Print verbatim the lines from the beginning of the entries through the line containing "Viewport: 1147px width, 656px height.", both ends included. Pictures should be left out.

[Stored records]
--
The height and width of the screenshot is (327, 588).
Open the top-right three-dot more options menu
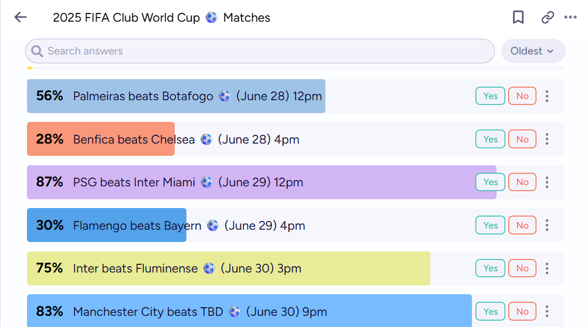click(570, 18)
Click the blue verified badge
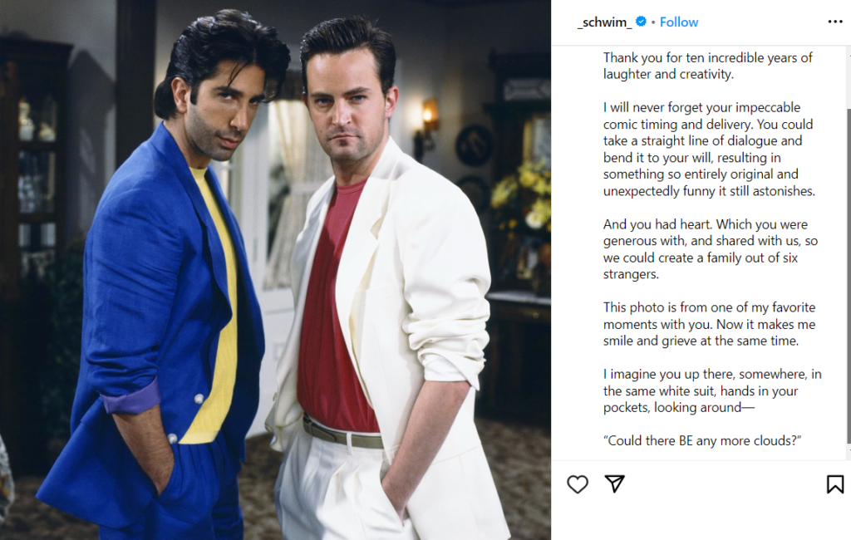 641,22
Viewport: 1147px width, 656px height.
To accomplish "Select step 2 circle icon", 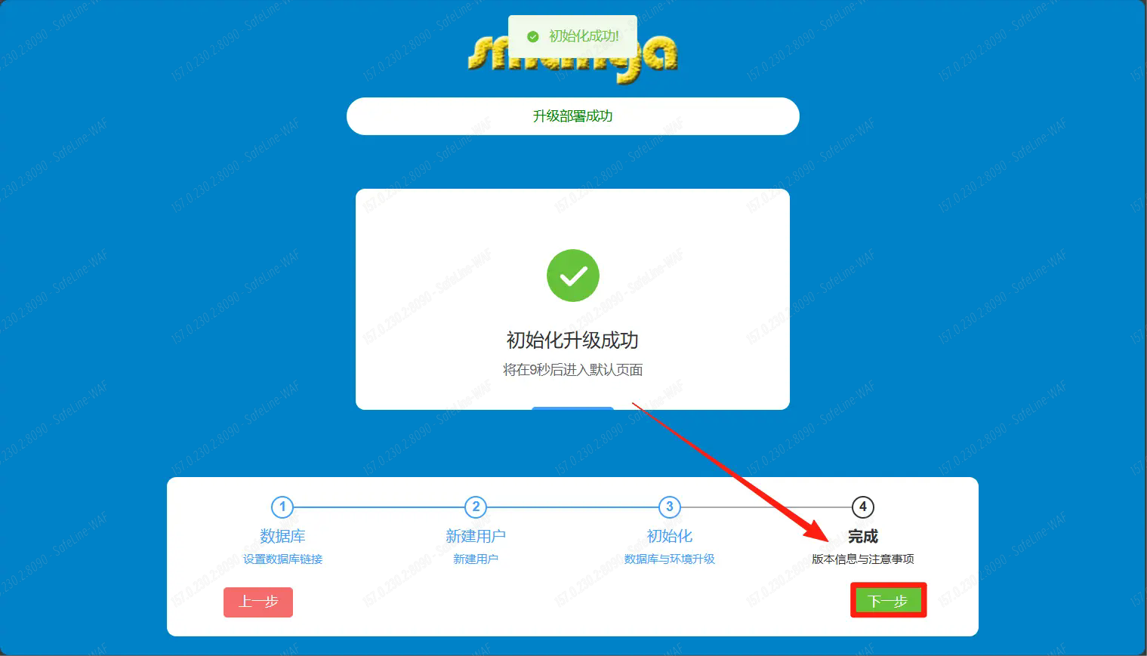I will tap(476, 507).
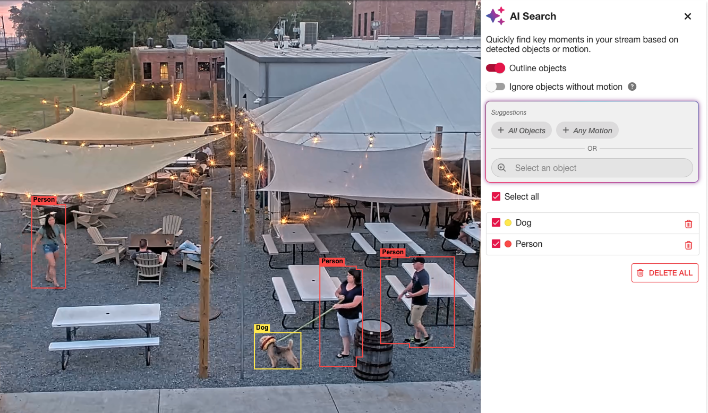
Task: Select the yellow Dog label in video
Action: point(262,328)
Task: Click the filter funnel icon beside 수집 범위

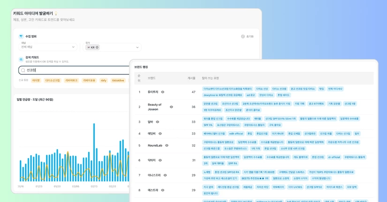Action: click(x=21, y=36)
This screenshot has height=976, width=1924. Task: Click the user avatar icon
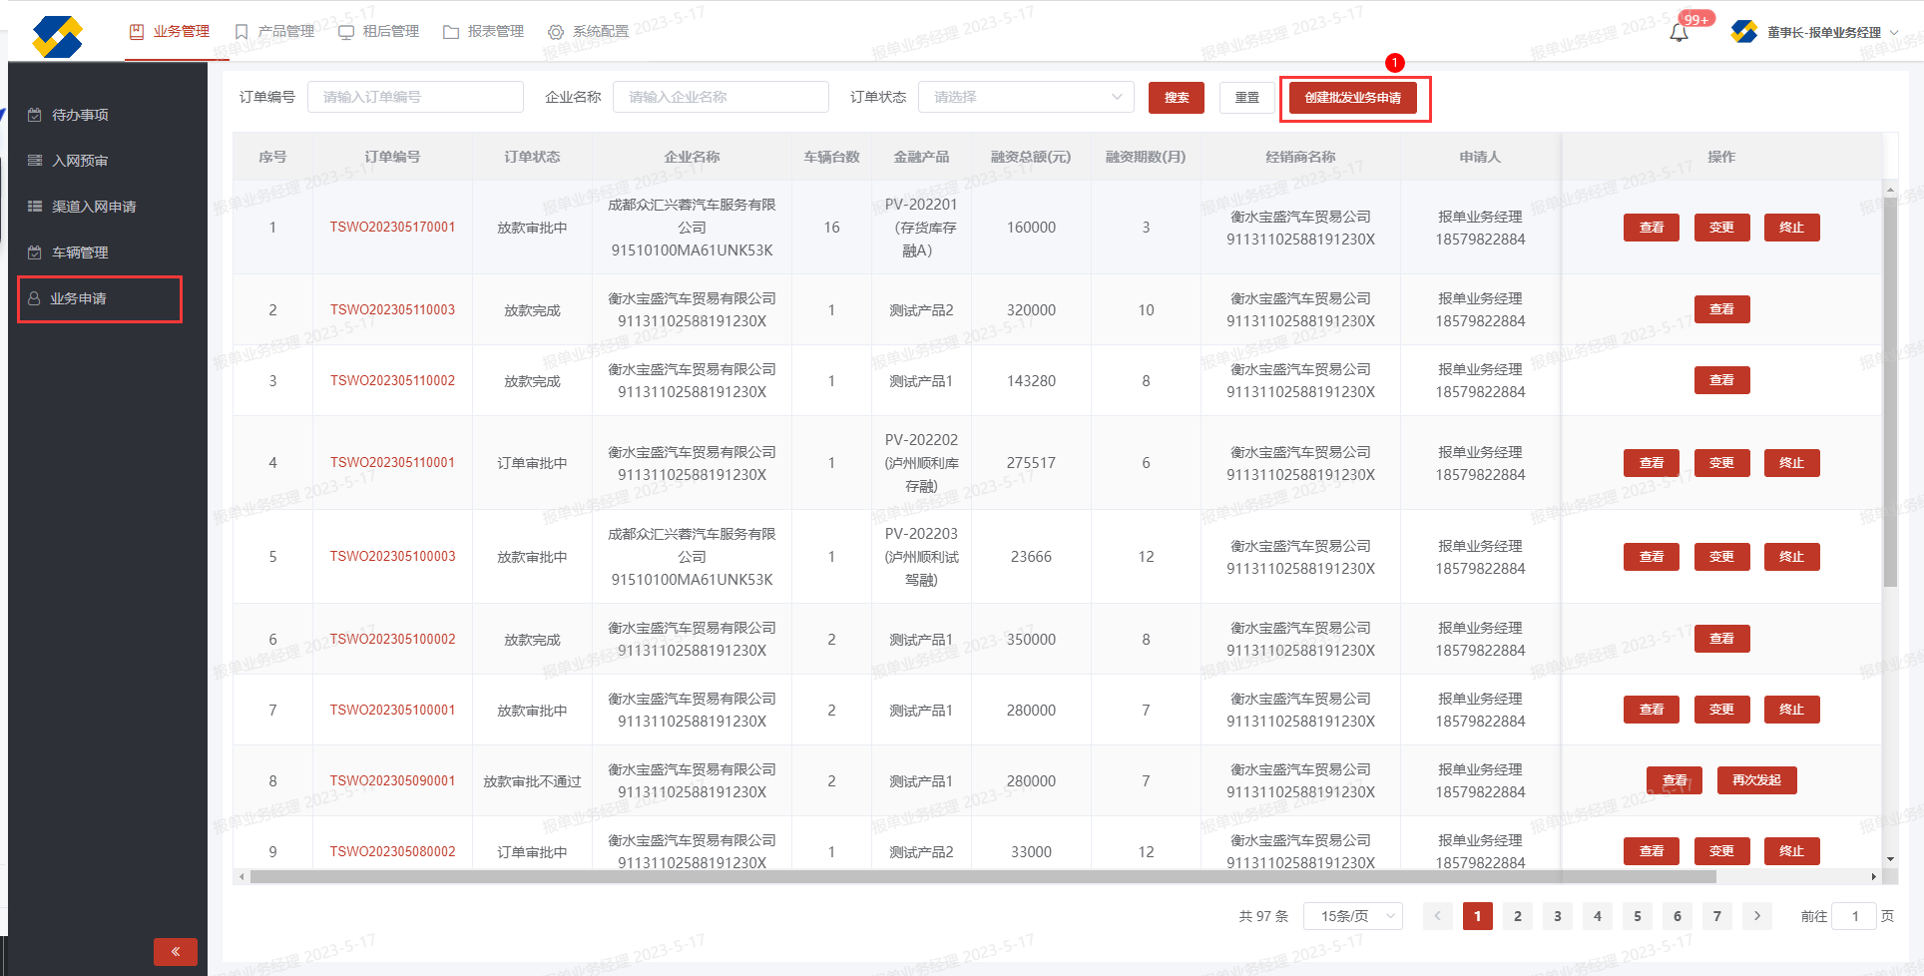pyautogui.click(x=1743, y=32)
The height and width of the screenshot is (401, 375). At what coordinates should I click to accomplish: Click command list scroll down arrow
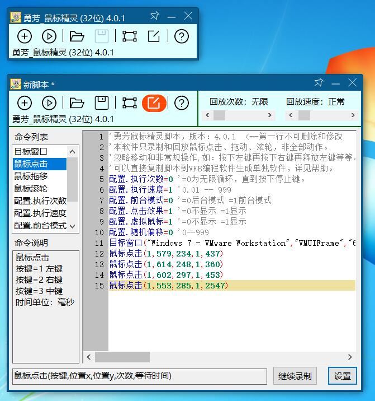point(73,226)
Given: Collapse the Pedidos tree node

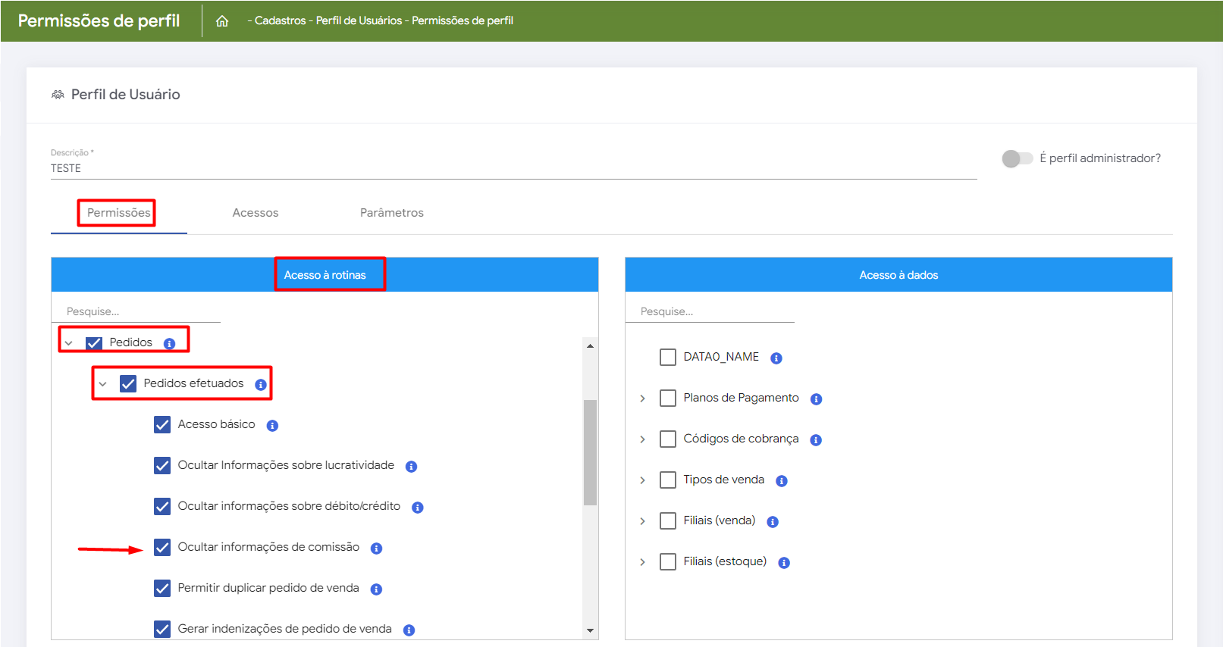Looking at the screenshot, I should [69, 343].
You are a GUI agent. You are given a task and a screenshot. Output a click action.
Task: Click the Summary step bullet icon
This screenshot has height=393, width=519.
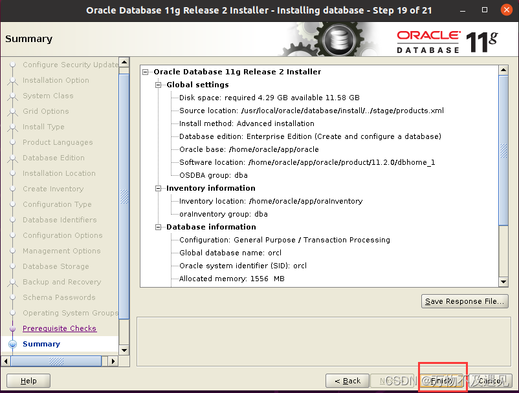click(12, 344)
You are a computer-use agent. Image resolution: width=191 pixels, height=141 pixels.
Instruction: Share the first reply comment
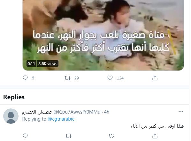click(155, 136)
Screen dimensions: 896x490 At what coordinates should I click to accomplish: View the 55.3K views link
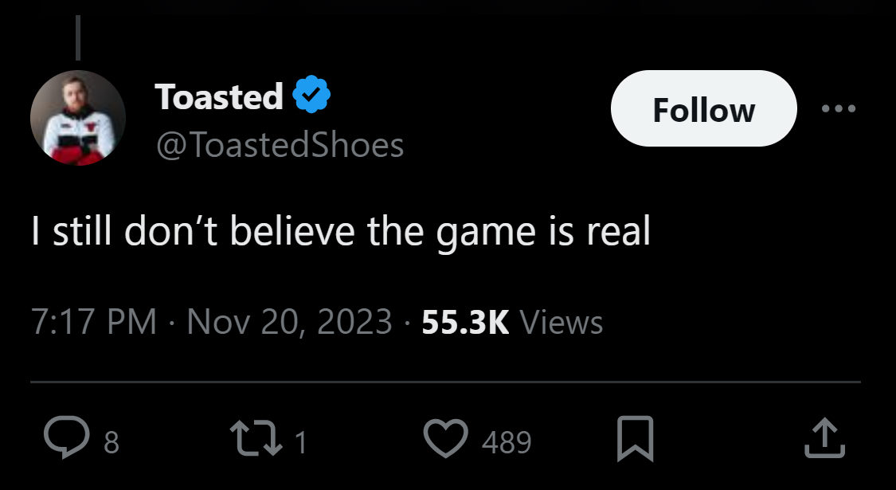tap(464, 321)
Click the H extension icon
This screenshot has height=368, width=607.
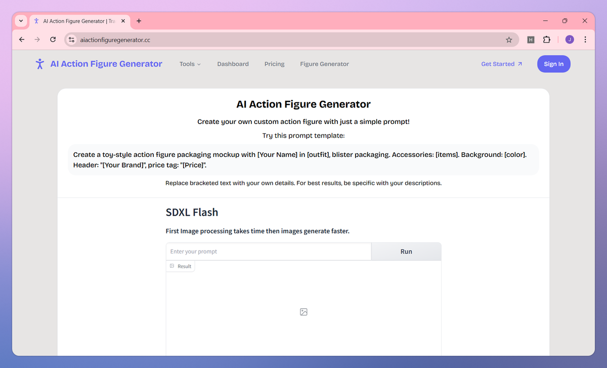click(x=531, y=39)
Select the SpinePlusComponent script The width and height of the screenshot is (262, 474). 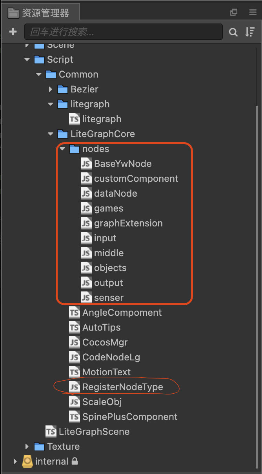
--
RESPONSE BOX =>
The height and width of the screenshot is (327, 588).
Open the top-right three-dot more options menu
click(570, 18)
Click the blue verified badge
 641,22
Viewport: 1147px width, 656px height.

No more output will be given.